采用BET、XRD、XPS及SEM等表征方法对SLPC的表面性质和结构进行了研究。二甘醇溶剂相的存在使活性组分的分布更为均匀,从而提高了催化合成碳酸二甲酯的活性。活性炭表面存在的含氧官能团促使Cu2+还原,进而使之具有催化活性。SLPC的比表面较载体大幅度下降而初期活性大幅度提高,这一现象也说明了液膜相的存在。催化剂活性随运转时间下降的原因是液膜相溶剂的流失。
考察了操作条件对催化剂反应性能的影响,适宜的反应条件为:压力0.3MPa、反应温度160℃、原料气空速7168 h~(-1)、进料组成MeOH/CO/O_2=3.6/2.3/1。比较了负载液相催化剂与固相催化剂的催化性能,负载液相催化剂的活性要明显高于固相催化剂。经XRD表征,固相催化剂上出现的KCl晶相在负载液相催化剂上消失。
SLPC has effectively combined the features of homogeneous and heterogeneous catalyst. Selecting PdCl_2、CuCl_2 and KOAc as active components of SLPC, and gas-phase oxidative carbonylation of methanol to DMC on it were studied. Multiple technique including BET、XRD、XPS and SEM were used to characterize the morphological and electronic structure of the catalysts.
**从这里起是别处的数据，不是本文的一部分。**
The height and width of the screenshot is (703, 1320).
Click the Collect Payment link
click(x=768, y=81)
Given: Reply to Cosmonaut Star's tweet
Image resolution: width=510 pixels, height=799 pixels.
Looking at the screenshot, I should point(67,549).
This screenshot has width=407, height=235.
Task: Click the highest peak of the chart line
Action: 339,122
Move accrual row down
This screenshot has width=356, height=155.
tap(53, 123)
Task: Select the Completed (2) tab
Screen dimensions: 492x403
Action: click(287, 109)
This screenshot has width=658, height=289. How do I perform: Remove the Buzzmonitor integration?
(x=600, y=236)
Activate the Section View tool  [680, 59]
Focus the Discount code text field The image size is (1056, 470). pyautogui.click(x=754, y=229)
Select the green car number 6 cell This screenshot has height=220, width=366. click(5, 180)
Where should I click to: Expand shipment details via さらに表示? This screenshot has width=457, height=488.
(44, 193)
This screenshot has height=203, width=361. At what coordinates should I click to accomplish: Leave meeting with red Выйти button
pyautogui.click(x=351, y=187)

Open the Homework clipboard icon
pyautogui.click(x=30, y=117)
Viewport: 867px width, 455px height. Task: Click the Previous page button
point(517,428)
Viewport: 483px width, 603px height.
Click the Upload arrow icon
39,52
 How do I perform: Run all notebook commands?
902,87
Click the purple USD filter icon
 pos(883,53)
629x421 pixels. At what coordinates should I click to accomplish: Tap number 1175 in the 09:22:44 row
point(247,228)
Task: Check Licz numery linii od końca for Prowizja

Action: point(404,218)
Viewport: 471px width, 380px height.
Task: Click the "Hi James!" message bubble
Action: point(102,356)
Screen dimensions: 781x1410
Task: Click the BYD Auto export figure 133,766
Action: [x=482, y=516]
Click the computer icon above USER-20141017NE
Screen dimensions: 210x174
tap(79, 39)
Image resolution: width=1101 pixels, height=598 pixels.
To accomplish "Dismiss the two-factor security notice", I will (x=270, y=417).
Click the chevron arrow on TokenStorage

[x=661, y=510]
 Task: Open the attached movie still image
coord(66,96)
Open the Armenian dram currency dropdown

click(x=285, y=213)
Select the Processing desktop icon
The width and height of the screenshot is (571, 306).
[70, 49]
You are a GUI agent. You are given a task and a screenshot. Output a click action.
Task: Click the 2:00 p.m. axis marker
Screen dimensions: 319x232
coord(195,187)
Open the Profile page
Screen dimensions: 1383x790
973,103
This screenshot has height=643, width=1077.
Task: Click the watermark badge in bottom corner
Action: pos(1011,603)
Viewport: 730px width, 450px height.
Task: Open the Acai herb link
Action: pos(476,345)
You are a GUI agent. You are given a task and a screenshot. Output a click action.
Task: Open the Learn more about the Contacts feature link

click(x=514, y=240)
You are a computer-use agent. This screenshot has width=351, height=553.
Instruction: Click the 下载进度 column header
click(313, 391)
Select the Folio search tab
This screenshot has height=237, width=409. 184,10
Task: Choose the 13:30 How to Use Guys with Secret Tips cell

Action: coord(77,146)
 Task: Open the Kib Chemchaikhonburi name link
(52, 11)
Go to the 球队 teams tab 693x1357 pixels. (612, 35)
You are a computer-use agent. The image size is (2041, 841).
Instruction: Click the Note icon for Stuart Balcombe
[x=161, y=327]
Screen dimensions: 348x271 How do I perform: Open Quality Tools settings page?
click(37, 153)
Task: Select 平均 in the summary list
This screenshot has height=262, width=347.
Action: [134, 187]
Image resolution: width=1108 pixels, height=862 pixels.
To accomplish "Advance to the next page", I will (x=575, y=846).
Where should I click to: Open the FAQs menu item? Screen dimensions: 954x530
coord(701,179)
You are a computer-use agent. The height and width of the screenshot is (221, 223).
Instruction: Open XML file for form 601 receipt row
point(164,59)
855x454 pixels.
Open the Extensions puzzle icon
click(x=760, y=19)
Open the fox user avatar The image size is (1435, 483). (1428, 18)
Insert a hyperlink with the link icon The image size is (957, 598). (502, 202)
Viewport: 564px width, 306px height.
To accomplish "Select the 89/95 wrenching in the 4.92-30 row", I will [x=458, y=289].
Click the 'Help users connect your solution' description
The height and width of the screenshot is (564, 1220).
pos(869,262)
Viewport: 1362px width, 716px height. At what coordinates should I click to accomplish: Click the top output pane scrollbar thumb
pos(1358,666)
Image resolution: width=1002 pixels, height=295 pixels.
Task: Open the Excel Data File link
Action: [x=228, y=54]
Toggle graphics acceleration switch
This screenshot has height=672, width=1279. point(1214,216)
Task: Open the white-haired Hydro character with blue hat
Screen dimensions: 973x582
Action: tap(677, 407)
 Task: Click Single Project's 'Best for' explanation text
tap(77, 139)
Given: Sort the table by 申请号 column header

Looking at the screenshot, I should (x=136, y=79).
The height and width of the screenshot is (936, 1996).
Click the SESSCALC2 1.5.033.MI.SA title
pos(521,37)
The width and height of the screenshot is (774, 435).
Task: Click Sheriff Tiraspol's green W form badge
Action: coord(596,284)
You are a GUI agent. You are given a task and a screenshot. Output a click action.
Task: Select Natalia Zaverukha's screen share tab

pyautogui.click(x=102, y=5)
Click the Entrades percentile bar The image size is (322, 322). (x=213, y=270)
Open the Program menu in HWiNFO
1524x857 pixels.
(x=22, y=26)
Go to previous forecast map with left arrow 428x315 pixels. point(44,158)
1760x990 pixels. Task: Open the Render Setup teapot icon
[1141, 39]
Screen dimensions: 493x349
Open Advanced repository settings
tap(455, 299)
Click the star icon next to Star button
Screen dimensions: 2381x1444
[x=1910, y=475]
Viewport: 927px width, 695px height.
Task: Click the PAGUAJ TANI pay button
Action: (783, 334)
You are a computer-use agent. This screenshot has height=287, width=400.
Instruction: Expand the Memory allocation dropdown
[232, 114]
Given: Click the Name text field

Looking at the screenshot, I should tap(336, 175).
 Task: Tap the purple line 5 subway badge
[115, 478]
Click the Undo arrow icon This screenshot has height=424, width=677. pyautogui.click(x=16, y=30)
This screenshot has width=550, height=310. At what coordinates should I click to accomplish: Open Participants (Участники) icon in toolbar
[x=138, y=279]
SLPC were prepared using DEG and TetraEG as liquid-phase solvent respectively. The catalytic activity of DEG-PdCl_2-CuCl_2-KOAc/AC is better than it of TetraEG-PdCl_2-CuCl_2 -KOAc /AC. When the loading of DEG is 37.1%(wt%), STY of DMC reached to 1040g·(L-cat·h)~(-1); SEM testified that DEG can make distribution of active component on surface of catalyst better, but remarkably decline of the surface area of catalyst with the increase of loading of DEG is verified by BET. The catalysts have no catalytic activity , whose supports are SiO_2 andγ-Al_2O_3, and coal activated carbon is better than coconut shell activated carbon as the supports. The main reason for this result is their chemical properties, XPS show that Cu~+ appear on PdCl_2-CuCl_2-KOAc/AC, and the active site is Pd~(2+) and Cu~+ in this reaction, but there is not Cu~+ on PdCl_2- CuCl_2- KOAc /SiO_2. There are many functional groups containing oxide on the surface of activated carbon, such as carboxyl, carbonyl and quinonyl. these groups are thought the reduction site in the surface of activated carbon, however, SiO_2 andγ-Al_2O_3 don’t possess this function.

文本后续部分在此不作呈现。